Restate word for word every line from the top of the data below down through the line that holds "Task: Click the bold Gesamtsumme total row".

Information supplied: Begin

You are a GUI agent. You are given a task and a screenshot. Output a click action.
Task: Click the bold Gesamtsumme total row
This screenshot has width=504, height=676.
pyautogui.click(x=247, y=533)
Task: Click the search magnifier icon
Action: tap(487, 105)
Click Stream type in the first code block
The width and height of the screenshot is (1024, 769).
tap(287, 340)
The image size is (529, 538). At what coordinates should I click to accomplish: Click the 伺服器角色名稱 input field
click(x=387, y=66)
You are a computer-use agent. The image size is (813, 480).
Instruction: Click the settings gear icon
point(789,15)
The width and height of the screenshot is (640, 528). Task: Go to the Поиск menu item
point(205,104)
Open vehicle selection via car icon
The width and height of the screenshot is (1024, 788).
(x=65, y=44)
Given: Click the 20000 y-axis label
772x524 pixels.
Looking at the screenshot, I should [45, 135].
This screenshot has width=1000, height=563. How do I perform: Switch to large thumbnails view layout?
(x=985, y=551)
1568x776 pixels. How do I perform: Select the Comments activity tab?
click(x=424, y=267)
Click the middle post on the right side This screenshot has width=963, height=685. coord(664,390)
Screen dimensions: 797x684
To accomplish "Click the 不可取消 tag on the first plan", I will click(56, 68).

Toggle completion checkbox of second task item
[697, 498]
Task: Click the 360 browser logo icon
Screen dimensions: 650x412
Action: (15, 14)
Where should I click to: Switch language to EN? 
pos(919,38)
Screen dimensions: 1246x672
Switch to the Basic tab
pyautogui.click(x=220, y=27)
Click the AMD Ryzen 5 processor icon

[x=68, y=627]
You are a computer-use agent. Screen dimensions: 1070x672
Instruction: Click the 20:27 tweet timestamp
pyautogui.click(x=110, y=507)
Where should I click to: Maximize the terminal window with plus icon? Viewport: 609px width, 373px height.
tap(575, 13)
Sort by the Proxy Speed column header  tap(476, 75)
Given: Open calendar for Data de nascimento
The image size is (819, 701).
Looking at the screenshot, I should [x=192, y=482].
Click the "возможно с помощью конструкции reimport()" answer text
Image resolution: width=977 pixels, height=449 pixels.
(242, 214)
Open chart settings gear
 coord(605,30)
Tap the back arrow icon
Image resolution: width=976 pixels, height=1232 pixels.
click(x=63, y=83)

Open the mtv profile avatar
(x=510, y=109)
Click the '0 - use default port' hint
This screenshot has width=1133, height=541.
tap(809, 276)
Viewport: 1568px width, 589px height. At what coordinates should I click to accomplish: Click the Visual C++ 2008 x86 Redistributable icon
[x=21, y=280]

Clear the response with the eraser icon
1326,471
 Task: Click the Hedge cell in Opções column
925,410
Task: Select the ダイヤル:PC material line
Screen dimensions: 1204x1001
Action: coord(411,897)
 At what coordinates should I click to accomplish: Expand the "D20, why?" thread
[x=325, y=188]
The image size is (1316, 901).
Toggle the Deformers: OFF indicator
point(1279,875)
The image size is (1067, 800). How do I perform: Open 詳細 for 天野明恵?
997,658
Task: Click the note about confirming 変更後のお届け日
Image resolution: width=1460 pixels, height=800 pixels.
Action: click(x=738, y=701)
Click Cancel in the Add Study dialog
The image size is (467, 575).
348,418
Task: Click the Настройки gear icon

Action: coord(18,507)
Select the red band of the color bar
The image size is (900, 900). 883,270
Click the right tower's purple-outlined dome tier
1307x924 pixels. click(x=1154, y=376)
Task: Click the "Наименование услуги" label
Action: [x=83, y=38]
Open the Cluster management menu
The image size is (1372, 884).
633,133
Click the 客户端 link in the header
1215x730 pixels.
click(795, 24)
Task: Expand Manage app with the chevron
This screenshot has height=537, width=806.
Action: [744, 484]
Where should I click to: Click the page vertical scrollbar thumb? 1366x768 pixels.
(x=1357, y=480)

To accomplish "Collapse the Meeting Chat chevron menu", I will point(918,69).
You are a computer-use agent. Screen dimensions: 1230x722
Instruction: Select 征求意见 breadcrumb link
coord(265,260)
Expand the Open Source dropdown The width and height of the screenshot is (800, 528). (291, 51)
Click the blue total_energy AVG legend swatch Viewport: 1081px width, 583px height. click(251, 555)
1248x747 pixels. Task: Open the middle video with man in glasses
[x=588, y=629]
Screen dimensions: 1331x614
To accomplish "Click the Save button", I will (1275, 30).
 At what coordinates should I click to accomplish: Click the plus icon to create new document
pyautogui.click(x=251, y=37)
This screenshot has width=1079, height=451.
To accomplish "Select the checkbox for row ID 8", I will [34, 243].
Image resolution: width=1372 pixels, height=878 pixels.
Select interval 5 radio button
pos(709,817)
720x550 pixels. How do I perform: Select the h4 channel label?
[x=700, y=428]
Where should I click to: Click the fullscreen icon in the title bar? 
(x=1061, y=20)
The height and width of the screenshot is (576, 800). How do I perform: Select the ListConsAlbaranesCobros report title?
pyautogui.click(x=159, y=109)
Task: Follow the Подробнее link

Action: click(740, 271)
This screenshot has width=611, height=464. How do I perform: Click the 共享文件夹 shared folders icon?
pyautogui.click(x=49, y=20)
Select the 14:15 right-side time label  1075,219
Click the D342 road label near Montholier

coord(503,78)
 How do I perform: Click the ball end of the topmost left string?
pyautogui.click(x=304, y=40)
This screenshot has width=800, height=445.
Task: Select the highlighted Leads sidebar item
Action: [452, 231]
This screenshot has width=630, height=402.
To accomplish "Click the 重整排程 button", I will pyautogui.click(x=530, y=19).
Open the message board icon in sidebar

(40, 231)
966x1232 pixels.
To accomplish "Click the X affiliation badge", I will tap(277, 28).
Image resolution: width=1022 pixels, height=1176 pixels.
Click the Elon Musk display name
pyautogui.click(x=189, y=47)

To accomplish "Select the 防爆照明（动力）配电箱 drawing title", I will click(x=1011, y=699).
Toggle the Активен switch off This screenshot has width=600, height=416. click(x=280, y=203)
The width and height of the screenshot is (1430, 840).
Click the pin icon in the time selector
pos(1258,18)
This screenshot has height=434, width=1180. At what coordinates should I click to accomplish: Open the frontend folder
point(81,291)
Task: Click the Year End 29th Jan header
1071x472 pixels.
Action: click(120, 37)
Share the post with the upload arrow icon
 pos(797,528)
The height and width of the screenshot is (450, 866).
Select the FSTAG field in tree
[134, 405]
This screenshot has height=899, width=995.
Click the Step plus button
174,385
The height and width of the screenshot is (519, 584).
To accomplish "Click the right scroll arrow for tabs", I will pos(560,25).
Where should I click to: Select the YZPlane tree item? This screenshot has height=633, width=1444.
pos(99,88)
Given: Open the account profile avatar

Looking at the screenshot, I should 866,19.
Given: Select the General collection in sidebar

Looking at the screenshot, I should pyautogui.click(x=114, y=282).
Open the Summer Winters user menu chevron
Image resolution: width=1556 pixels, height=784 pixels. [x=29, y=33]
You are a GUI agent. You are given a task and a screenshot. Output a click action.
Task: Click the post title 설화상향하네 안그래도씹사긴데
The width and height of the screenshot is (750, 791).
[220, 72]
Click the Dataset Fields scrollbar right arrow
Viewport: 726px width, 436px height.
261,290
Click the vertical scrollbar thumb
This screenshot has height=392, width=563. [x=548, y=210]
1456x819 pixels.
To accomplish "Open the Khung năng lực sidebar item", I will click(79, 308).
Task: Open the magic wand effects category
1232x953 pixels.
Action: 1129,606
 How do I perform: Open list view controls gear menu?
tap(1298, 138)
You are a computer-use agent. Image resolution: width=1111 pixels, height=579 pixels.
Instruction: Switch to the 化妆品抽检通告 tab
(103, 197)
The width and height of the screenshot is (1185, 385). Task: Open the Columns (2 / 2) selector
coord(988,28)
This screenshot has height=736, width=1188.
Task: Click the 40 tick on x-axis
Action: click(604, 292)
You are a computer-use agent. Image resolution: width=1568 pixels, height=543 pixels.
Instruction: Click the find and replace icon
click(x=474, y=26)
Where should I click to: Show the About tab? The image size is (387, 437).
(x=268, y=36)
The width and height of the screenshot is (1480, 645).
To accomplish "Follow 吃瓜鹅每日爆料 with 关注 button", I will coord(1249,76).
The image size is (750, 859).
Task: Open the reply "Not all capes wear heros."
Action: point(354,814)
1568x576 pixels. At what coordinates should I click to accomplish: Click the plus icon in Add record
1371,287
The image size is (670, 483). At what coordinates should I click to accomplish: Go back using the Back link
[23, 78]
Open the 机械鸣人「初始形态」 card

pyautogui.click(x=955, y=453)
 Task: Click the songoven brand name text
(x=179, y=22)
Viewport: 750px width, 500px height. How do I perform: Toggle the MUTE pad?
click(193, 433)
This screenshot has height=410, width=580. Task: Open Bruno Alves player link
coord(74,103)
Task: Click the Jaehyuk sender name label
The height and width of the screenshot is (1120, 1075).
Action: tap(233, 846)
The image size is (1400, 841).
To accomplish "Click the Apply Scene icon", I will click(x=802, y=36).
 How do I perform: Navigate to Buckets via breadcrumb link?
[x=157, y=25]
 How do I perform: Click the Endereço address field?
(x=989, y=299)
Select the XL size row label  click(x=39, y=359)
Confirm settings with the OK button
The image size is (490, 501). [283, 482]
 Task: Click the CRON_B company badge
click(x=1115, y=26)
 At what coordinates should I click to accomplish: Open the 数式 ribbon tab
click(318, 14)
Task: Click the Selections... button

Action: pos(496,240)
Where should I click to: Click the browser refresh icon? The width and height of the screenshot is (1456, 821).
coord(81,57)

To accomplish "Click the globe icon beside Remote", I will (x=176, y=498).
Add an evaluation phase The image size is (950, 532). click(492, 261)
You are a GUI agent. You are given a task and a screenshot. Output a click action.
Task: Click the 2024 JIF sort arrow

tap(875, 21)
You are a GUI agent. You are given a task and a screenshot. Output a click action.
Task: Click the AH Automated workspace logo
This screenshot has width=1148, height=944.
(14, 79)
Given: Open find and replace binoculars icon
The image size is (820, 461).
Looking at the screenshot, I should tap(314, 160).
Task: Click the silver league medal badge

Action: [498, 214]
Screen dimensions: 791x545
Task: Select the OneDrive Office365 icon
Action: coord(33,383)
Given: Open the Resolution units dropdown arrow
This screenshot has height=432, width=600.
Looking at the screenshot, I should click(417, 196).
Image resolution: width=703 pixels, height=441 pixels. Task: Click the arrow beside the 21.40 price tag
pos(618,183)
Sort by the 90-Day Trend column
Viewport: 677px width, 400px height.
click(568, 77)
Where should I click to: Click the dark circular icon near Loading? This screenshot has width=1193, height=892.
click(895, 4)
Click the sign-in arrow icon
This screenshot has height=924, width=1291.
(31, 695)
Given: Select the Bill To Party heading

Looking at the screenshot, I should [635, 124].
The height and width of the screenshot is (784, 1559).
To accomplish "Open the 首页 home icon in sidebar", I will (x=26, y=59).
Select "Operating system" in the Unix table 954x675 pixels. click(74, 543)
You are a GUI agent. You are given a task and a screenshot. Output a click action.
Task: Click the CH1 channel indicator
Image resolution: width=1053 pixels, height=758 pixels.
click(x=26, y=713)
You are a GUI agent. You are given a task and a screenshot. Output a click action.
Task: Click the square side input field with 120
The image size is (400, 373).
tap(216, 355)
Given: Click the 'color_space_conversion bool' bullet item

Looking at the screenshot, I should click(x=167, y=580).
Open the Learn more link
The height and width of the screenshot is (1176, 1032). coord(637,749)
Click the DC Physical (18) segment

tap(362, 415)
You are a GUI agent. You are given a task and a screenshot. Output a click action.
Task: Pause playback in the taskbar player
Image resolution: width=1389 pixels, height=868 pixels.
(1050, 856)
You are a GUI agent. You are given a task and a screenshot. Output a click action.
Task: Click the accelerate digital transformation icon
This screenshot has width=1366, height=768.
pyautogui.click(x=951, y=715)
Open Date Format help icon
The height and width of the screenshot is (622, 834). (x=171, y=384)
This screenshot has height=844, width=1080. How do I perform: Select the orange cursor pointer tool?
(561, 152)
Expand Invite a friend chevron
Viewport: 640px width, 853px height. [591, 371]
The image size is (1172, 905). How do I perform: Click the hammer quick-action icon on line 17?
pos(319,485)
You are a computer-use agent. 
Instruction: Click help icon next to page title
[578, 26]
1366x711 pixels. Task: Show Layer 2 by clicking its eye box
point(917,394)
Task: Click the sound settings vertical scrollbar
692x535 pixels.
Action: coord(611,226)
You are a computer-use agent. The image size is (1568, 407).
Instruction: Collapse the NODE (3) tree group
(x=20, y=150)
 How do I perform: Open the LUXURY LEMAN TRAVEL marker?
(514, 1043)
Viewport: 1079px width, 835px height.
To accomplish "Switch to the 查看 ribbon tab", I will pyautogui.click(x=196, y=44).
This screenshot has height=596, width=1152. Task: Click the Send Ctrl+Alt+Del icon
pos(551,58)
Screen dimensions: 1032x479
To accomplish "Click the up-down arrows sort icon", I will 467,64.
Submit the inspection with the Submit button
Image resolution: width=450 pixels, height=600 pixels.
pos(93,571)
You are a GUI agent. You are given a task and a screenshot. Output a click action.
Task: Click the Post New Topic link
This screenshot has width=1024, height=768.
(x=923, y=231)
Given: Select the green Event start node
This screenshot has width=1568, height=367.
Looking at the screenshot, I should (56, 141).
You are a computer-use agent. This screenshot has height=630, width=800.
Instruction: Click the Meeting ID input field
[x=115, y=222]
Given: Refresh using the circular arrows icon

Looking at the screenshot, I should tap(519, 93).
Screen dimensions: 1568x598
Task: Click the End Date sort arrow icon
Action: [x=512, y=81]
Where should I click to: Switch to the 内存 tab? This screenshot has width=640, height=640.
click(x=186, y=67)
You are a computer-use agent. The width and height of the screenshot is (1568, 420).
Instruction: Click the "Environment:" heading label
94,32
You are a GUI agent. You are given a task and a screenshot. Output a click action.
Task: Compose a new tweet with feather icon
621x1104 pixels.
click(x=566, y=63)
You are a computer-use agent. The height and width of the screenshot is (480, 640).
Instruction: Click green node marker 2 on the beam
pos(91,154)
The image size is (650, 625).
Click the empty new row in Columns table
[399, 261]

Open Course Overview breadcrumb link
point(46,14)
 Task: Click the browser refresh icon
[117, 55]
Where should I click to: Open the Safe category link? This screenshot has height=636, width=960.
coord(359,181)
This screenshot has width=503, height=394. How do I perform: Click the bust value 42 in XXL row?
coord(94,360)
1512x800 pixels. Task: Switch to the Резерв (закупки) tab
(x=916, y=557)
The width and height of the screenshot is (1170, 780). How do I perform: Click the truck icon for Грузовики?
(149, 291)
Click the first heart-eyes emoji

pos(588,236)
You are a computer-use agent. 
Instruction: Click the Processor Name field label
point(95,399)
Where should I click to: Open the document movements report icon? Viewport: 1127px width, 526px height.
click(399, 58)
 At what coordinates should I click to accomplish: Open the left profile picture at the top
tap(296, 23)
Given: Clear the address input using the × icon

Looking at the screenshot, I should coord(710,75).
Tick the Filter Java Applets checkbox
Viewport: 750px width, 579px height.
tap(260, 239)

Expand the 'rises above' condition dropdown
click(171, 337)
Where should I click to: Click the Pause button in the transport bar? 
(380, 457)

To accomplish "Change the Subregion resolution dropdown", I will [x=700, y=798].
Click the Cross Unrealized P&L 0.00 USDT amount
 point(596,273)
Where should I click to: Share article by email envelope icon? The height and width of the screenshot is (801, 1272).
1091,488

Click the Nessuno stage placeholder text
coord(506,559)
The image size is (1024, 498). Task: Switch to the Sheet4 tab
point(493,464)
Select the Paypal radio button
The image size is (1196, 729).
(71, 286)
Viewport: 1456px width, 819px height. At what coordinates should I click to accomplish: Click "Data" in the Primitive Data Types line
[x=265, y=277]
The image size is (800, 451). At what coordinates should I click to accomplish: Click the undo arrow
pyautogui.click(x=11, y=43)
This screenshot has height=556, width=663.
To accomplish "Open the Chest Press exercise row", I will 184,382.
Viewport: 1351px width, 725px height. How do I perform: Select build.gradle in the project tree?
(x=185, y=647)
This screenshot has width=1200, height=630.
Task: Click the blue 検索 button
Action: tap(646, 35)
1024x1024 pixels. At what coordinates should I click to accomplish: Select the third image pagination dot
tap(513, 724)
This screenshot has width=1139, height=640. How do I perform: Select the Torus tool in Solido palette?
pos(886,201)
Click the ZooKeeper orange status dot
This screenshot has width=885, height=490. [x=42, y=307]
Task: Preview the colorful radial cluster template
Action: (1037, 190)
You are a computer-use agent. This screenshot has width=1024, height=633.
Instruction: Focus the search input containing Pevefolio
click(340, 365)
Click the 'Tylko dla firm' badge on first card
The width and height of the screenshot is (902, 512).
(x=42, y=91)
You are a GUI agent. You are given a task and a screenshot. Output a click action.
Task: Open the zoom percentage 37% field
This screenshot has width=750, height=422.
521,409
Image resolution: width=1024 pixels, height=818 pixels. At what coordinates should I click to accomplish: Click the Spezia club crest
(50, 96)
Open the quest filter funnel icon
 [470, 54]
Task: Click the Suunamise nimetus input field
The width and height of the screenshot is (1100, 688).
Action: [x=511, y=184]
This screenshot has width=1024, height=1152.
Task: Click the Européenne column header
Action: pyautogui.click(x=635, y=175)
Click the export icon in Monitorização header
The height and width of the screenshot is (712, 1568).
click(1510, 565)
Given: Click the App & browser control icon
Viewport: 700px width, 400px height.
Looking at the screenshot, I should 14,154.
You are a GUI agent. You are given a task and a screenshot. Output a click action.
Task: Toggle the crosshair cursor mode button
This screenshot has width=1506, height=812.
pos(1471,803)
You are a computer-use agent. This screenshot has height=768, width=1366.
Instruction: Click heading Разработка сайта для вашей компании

Information supplied: End

_Answer box_.
You are a GUI agent. You are given a task and a screenshot. Output a click action.
Task: Click the bold Gesamtsumme total row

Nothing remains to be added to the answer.